1
votes

I am currently writing a runtime system software for distributed systems and then I intend to evaluate some parallel management stuff. I relied my runtime systems on the task programming model as in the OpenMP3.0 standard, but for another category of machines with MPI.

To do that, I create some MPI processes (one per machine) and launch several threads on it. There is one master process which is responsible to create new tasks for other processes, and it needs to send some work to do. Each tasks contains a function pointer (work to do), and a set of arguments passed to this function. Something like this:

    class Task
    {
      public:
        typdef struct
        {
          // ... Storing and packing arguments
        } args_t;
        Task();
        ~Task();
        void exec()
        {
          // Executing the function pointed by "func_ptr"
          // with the specified arguments in "args"
          func_ptr( args );
        }
      private:
        void (*func_ptr)(args_t);
        args_t args;
    };

For passing arguments, I will intend to use MPI_Type_create_struct functions. However, my problem is now: how to send the function to another MPI process ? If I send the pointer function, it will be no longer valid in the address space of the MPI process receiver.
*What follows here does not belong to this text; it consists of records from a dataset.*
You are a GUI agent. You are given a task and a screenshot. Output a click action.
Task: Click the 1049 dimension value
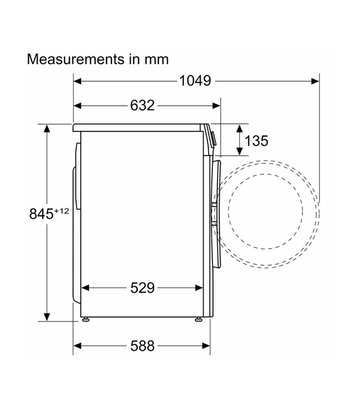195,81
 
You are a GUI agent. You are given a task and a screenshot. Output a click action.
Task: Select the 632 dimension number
142,105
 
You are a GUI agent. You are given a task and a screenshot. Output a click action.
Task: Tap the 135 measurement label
256,141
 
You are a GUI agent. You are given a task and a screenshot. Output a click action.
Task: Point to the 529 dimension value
142,288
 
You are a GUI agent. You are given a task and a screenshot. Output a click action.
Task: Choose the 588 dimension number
142,346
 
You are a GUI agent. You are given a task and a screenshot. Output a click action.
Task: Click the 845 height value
41,214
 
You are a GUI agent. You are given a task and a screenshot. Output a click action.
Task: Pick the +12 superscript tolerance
61,211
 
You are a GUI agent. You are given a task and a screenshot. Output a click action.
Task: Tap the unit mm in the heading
157,60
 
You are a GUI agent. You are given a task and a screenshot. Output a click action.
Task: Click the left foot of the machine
85,319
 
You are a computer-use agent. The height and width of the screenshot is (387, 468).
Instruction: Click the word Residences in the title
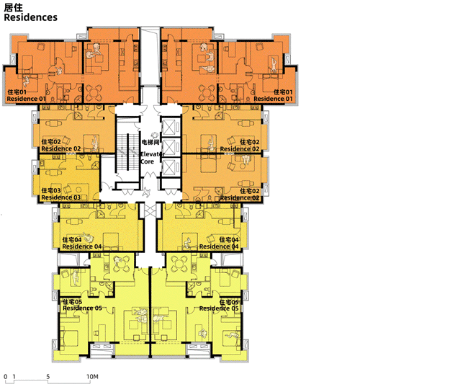click(30, 17)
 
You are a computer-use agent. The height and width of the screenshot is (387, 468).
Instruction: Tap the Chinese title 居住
click(14, 7)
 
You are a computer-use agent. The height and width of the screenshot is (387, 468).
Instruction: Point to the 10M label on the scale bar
click(92, 376)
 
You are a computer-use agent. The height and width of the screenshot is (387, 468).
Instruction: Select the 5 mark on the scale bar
click(48, 376)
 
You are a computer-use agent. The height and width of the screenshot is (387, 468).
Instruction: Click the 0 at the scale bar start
click(6, 376)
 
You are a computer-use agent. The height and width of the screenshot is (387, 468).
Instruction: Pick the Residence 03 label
click(60, 197)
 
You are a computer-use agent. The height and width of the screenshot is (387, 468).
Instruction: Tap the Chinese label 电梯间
click(150, 142)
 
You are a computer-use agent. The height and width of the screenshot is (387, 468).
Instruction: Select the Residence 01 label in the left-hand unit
click(26, 99)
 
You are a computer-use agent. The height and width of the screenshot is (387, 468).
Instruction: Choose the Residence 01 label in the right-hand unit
click(273, 99)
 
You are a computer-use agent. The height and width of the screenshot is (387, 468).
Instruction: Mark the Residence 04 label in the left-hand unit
click(82, 246)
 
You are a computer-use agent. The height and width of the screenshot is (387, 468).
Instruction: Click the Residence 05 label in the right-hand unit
click(219, 308)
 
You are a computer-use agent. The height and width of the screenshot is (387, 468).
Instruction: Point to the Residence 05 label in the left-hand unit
click(82, 308)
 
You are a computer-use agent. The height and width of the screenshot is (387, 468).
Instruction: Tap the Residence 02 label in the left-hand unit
click(60, 148)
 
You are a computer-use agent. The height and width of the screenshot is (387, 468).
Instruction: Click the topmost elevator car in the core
click(171, 128)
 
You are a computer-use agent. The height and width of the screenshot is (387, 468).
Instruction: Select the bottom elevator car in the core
click(171, 167)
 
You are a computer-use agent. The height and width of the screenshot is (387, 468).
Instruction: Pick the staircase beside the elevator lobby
click(127, 152)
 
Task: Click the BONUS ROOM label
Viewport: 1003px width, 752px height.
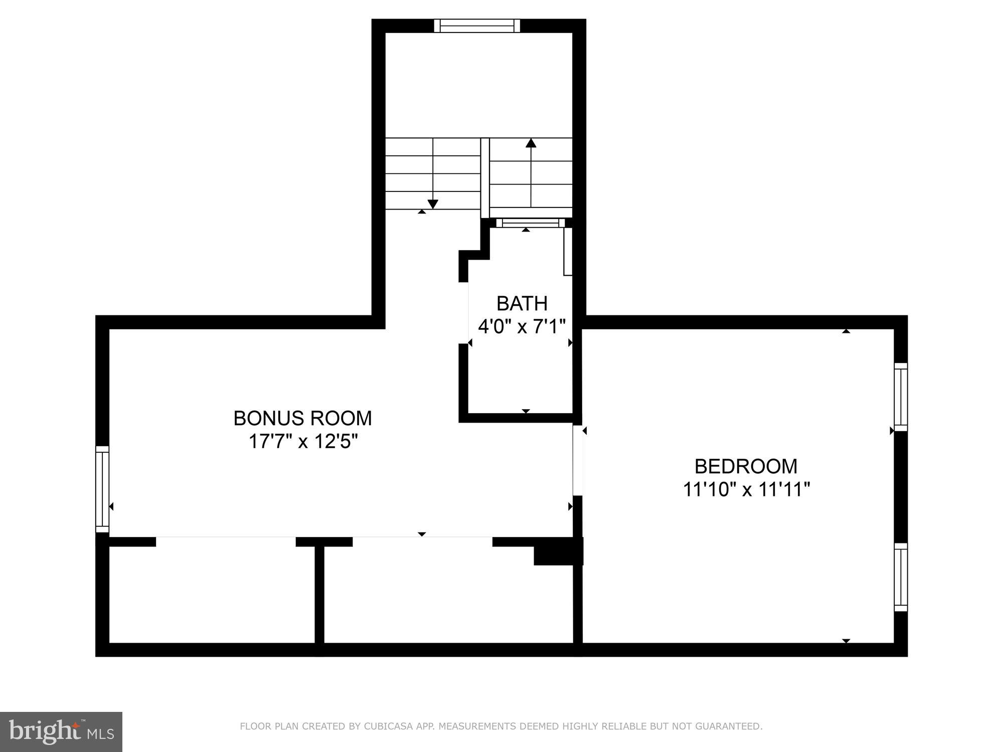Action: point(302,418)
As I can not know the number of different type of tasks I will have, it adds another difficulty because I cannot create a corresponding map and just send a unique id to MPI process. Do you have any idea to fix my problem ?

Thank you !

1
How can you not know the "number of different type of tasks" at any time? Your analysis of limitations is pretty much on point. What you want is pretty much unfeasible barring really hacky hacks.Zulan
Well, in fact I can know how many types I will have during the execution. And, for the problem in fact I am looking for a trick which enables me to avoid these limitations. Maybe, a trick to launch one "sub-program" on a MPI process instead of sending a function or a function pointer. However, I have no idea about the feasibility of it, and maybe someone already faces to a similar problem ?Adrien Roussel
Communicating functions via MPI is unheard of. But you can definitely create and terminate a set of processes from a set of running process using MPI_Comm_spawn and MPI_Comm_spawn_multiple , if this is what you meant by starting a 'sub-program'ggulgulia
If all your MPI tasks run the very same binary, all the subroutines should be mapped at the same address, so sending a pointer might work. If all the subroutines are in the address space of all the MPI tasks, then you can pass the subroutine name (e.g. a null terminated string) and use dlsym() to find its address.Gilles Gouaillardet
If you do something very dynamic, a hacky option is to generate a dynamic library "on the fly", transfer it as binary data and then use dlopen() and dlsym() to retrieve the function name.Gilles Gouaillardet

1 Answers

0
votes

As proposed by Gilles Gouillardet, I tried to fix this issue by using dlopen() and dlsym() functions. I tried a little program to find a pointer to a helloWorld function:

    #include <dlfcn.h>
    #include <iostream>

    void helloWorld(void)
    {
      std::cout << "Hello World !" << std::endl;
    }

    int main(int argc, char** argv)
    {
        void *handle;
        void (*task)(void);
        char* error;
        handle = dlopen(NULL, RTLD_LAZY);
        if(!handle)
        {
          fprintf(stderr, "dlopen error: %s\n", dlerror());
          exit(EXIT_FAILURE);
        }
        dlerror();

        *(void **) (&task) = dlsym(handle, "helloWorld");
        if( (error = dlerror()) != NULL)
        {
          fprintf(stderr, "dlsym error: %s\n", dlerror());
          exit(EXIT_FAILURE);
        }
        dlclose(handle);

      return EXIT_SUCCESS;
    }

However, the function dlsym is not able to find the helloWorld function, and returns the error message:

    dlsym error: (null)

I do not try to find a solution to this problem now, but I am looking for it. If someone has any experience with the dlsymp function, please let's share your experience with me.

EDIT: I passed "NULL" to dlopen thanks to the dlopen manpage (https://linux.die.net/man/3/dlsym) which specifies:

The function dlopen() loads the dynamic library file named by the null-terminated string filename and returns an opaque "handle" for the dynamic library. If filename is NULL, then the returned handle is for the main program.